If it’s happened once, it’s happened a million times…a weekend warrior chef or baker shares a handcrafted beverage or some great cookies with their friends and neighbors, who all extoll them to sell them at the local grocer. “You should sell these; you’d make a million!”
Buoyed by positive feedback and the relatively low costs of starting a food business, before you know it, the weekend warrior is renting a commercial kitchen in the middle of the night and cranking out their creation. During the day, while still working their day job, they are contacting stores attempting to get on the shelf.
Starting locally is always the best way to go. If your local stores can’t sell your product using home field advantage, then it’s not likely your product will sell outside your local area. Once you begin introducing transportation and logistics into the mix, the price to the end user goes up quickly, and if you’re not able to counterbalance that with scaling up to drive your cost per unit production lower, it’s a zero-sum game.
Then there’s the matter of selling to retailers.
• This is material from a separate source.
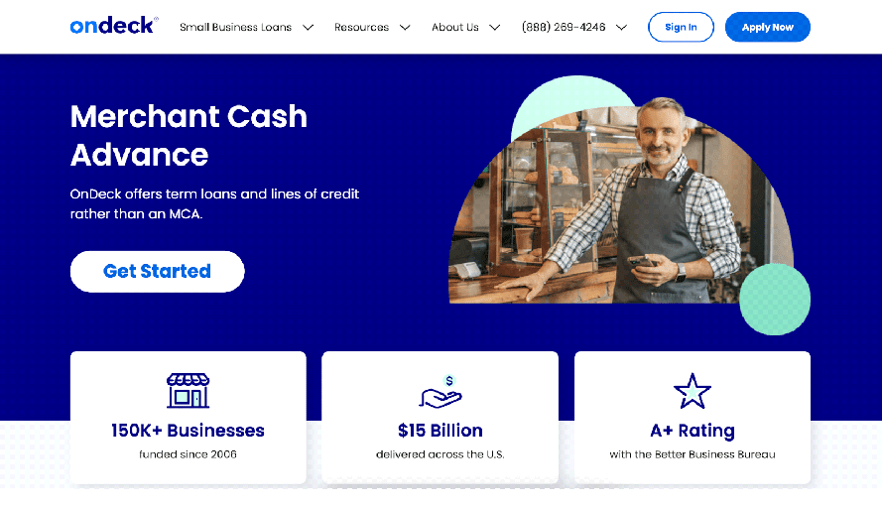Open the Resources menu item
Viewport: 882px width, 508px height.
click(362, 27)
When you walk up and down the aisles, you don’t see many “holes” on the shelf; and the ones you do see are likely just out of stock from the distributor or the manufacturer. Rare is the real estate that’s as valuable is an inch of shelf space at a grocery store. So, the retailer is not just waiting for your invention. Most have what is known as a Review Calendar. In other words, they only take submissions for cookies one time a year, and they may “refresh” the category one other time. That’s how large retailers operate, which is why the general advice is to start with small, local retailers.
IF you’re lucky enough to get to the shelf with large retailers, they can also crush small vendors by charging exorbitant fees to gain shelf space, only to throw them out in six months due to slow sales. Why? Because small ones couldn’t compete with larger manufacturers who have large marketing budgets which they use to pay retailers for ads. The REALLY big manufacturers supplement those dollars with TV, Radio, Newspaper and online advertising direct into millions of households.
Despite the odds, thousands of brands emerge every single year. What separates the winners from the losers? In my humble opinion, there are two traits I look for in founders:
- They have the ability to create unique products. Something the market hasn’t seen before, or it is so much better than what’s out there that it finds its way to the shelf. Think “Gluten Free” a decade ago. The folks who figured out how to make foods that traditionally had gluten, without it, while keeping the taste close to what people expect hit it out of the park.
- Brilliant marketers, who understand their target audience so much that they are able to give them what they want.